Commission des affaires européennes
A la différence des commissions permanentes dont la vocation principale est de préparer l’examen et le vote en séance publique de la législation, la Commission des Affaires européennes exerce un contrôle avant tout politique sur les activités européennes du Gouvernement. Son travail s’est cependant considérablement étendu depuis une dizaine d’années. Entretenant désormais un dialogue direct et régulier avec les institutions européennes, en particulier le Parlement européen, et avec ses homologues étrangers, et grâce à une très étroite collaboration avec les commissions spécialisées de l’Assemblée, elle s’attache à sensibiliser et éclairer les députés sur les enjeux européens et à porter au niveau européen les priorités françaises.
Mobilisation accrue contre la libéralisation des droits de plantation
Le 19 mars dernier, 9 ministres de l'Agriculture et 350 professionnels se sont réunis à Bruxelles au Parlement européen pour défendre le maintien des droits de plantation.
Vous pouvez retrouver le communiqué de la CNAOC suite à cette réunion.
Examen de la Proposition de résolution sur les droits de plantation
La Commission des Affaires européennes a examiné, le mardi 31 mai, la proposition de résolution de M. Philippe Armand Martin (UMP), député de la Marne et de Mme. Catherine Quéré (PS), députée de Charente-Maritime, sur les droits de plantation.
Cette proposition de résolution, qui réunit les groupes UMP, SRC et NC, s'oppose à la nouvelle réglementation européenne qui prévoit une libéralisation des droits de plantation. Face à cette mesure, qui porterait gravement atteinte à notre patrimoine viticole, les parlementaires, toutes tendances confondues, entendent agir au niveau national et européen afin de conserver la législation actuelle.
La proposition a été adoptée à l'unanimité par la Commission.
Vous pouvez également retrouver l'intervention de Michel Piron au cours de l'examen de cette proposition de résolution:
"M. Michel Piron. Je voudrais également remercier les rapporteurs et leur apporter mon soutien. J’aurais six observations en forme d’interrogations.
Avec la disparition des droits de plantation, c’est le principe même des appellations d’origine contrôlée (AOC) qui est mis en cause. Les mots « appellation » , « origine » et « contrôlée » sont lourds de sens et traduisent le lien entre le terroir, le vignoble et le vigneron. On peut imaginer qu’un vent de dérégulation toujours plus débridée souffle , mais je n’imagine pas que l’on puisse en arriver là !

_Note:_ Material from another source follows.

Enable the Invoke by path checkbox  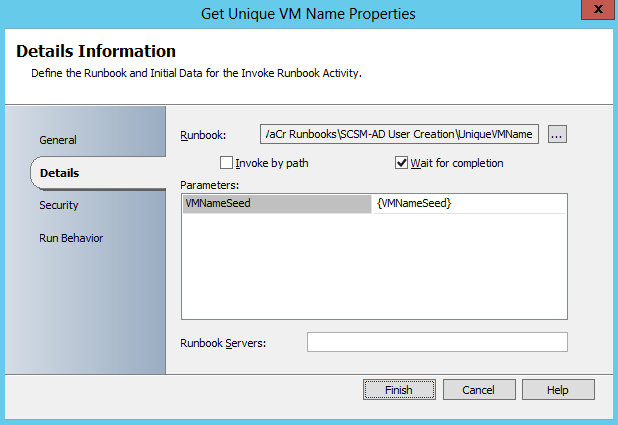pos(226,163)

La question de la qualité des vins n’est pas seulement une question de bons sentiments mais rejoint la définition même qu’en donnent les qualiticiens dans les processus de certification très élaborés type ISO. La qualité que garantit l’AOC est celle de la reconnaissance de la typicité.

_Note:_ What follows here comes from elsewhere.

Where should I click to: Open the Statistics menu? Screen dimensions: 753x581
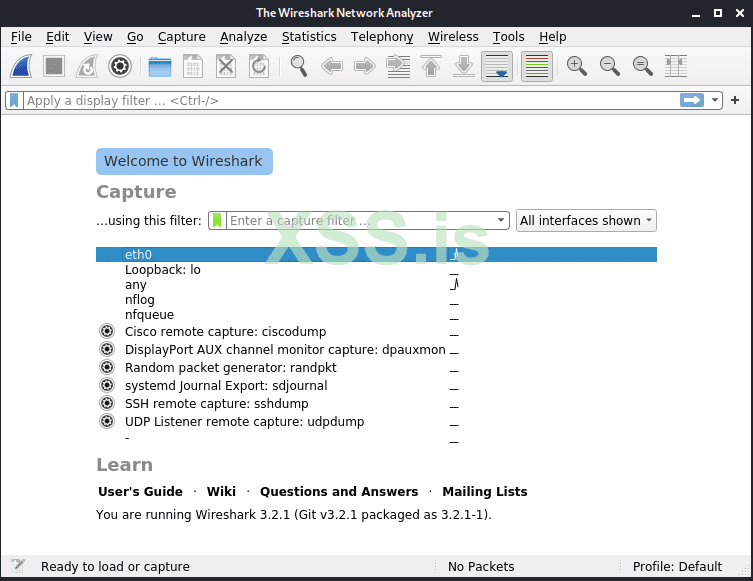pos(309,37)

Veut on promouvoir à tout prix une politique industrielle produisant des vins standards ? Et pour répondre à quelle demande ? La suppression des droits de plantation poserait un postulat en faveur des marchands – je ne suis pas contre les marchands car à chacun son métier – mais ne respecterait plus l’acte de production. Cela nous conduirait vers une consommation de masse, ce qui est un choix antithétique des aspirations qualitatives que j’évoquais. C’est en fait une lutte des cépages contre les AOC. On sait bien qu’un même cépage, planté dans le Médoc ou dans la Rioja, ne donnera pas le même vin car ce n’est ni le même terroir, ni le même climat.
Ceci étant posé, quels sont nos alliés en Europe ? Il serait bon que nous nous interrogions aussi pour savoir quels pourraient être nos alliés dans le monde. Les pays émergents comme l’Australie ou l’Afrique du Sud ont joué la carte des cépages . Ne pourrait on pas exporter dans des pays comme la Chine, ce concept d’AOC. Il s’agit de mener une bataille conceptuelle et juridique.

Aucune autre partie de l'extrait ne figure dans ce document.